I think we got it @francislavoie, thank you so much for all the help!

Your fix to replace the reverse_proxy name from “teslamate” to grafana" for the /garfana* handle worked!

Here is the newest version of Caddyfile:

tm.example.com {
        handle /grafana* {
                encode gzip
                basic_auth  {
                        gf-admin $23ihnqbeocbqebfihbadfvnbsrgbsfb
                }
                reverse_proxy {
                        to http://grafana:3000
                }
        }

        handle {
                encode gzip
                basic_auth / {
                         tm-admin $vweonqvbqvuabworhuqfvjanefjn
                }
                reverse_proxy {
                        to http://teslamate:4000
                }
        }
}

One OCD issue I see is if I access https://tm.example.com/grafana I get the same modal login as https://tm.example.com which says:

Sign in
https://tm.example.com
Username:
Password:

any way to get this instead if accessing /grafana:

Sign in
https://tm.example.com/grafana
Username:
Password:

Can that maybe be accomplished with a change in the Caddyfile / configuration?

Lastly, does the Caddy authentication have to be modal (popup) or is there a way for it to be a simple HTML page?

My thanks again!

10

You should configure the realm. See the docs:

Also, you still have basic_auth / on your 2nd handle. Remove the slash.

You can also simplify your reverse_proxy like this:

reverse_proxy grafana:3000

You don’t need the long-form with to, and you don’t need http://, it’s implied.

1 Like
11

Thank you very much @francislavoie for all the guidance! Learning more and more about Caddy syntax and options with your guidance.

My Caddyfile is getting very optimized, the latest version is:

tm.example.com {
        handle /grafana* {
                encode gzip
                basic_auth {
                        gf-admin $23ihnqbeocbqebfihbadfvnbsrgbsfb
                }
                reverse_proxy grafana:3000
        }

        handle {
                encode gzip
                basic_auth {
                         tm-admin $vweonqvbqvuabworhuqfvjanefjn
                }
                reverse_proxy teslamate:4000
        }
}

Now I looked at the basic_auth link you sent for the realm, but I cannot see how to configure Caddy to show the /grafana path, in the modal login box, or how to not use modal but just an HTTPS login page.
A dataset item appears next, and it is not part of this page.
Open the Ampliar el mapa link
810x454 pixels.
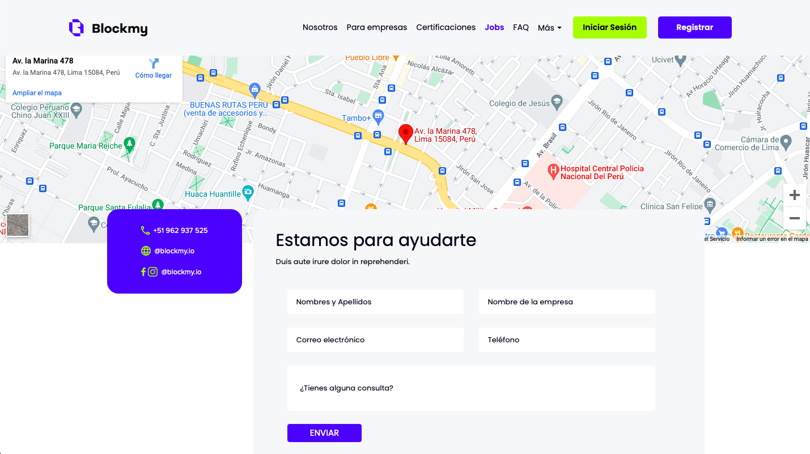[x=37, y=93]
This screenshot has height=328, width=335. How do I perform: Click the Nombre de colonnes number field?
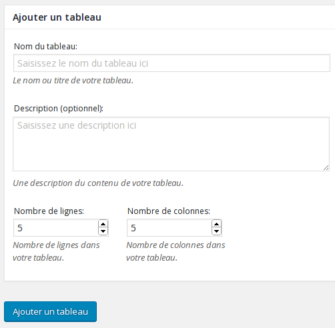point(169,228)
Could you be so kind as to give an example?

12 
basic_auth bcrypt "This is the login for Grafana" {
	...
}
1 Like
13

Thank you kindly again for your help @francislavoie .
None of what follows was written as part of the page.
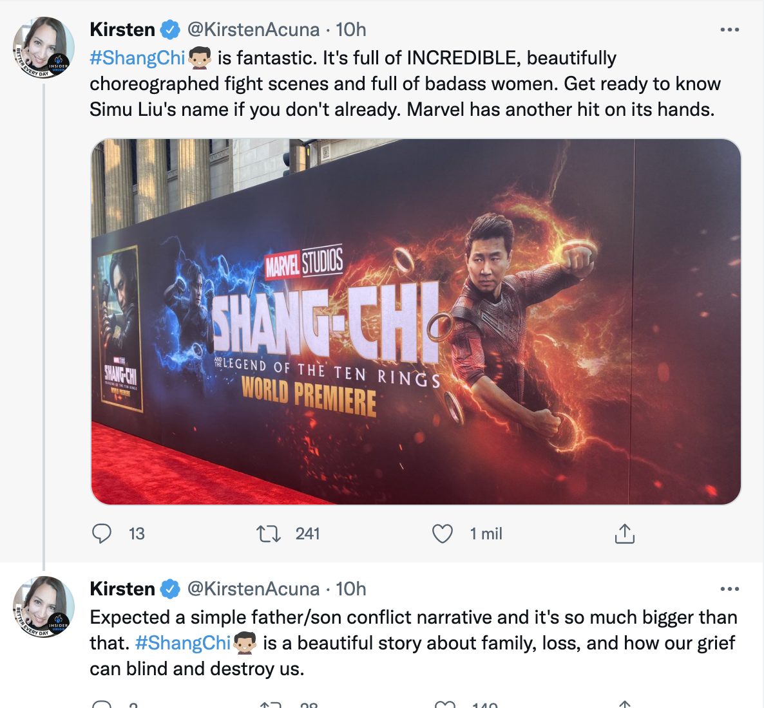Click #ShangChi hashtag in first tweet

(x=137, y=58)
I made the changes in Caddyfile as follows:

tm.example.com {
        handle /grafana* {
                encode gzip
                basic_auth bcrypt "Grafana Login" {
                        gf-admin $23ihnqbeocbqebfihbadfvnbsrgbsfb
                }
                reverse_proxy grafana:3000
        }

        handle {
                encode gzip
                basic_auth bcrypt "Teslamate Login" {
                         tm-admin $vweonqvbqvuabworhuqfvjanefjn
                }
                reverse_proxy teslamate:4000
        }
}

Sadly the login modal popup verbiage remains the same for either tm.example.com or tm.example.com/grafana.

Chrome’s modal popup shows:

Sign in
https://tm.example.com
Username:
Password:

Safari’s modal popup shows:

Sign in to tm.example.com:443
Your login information will be sent securely
User Name:
Password:

Is there anything else I could try?
Thank you.

14

Nope, that’s the only controls that exist. Browsers are totally allowed to ignore the “realm”.

If you want a fancier login form, then consider using something like Authelia + Caddy’s forward_auth.

1 Like
15

Understood, I will look into that @francislavoie

Again, my thanks for all the help!

1 Like
16

This topic was automatically closed 30 days after the last reply. New replies are no longer allowed.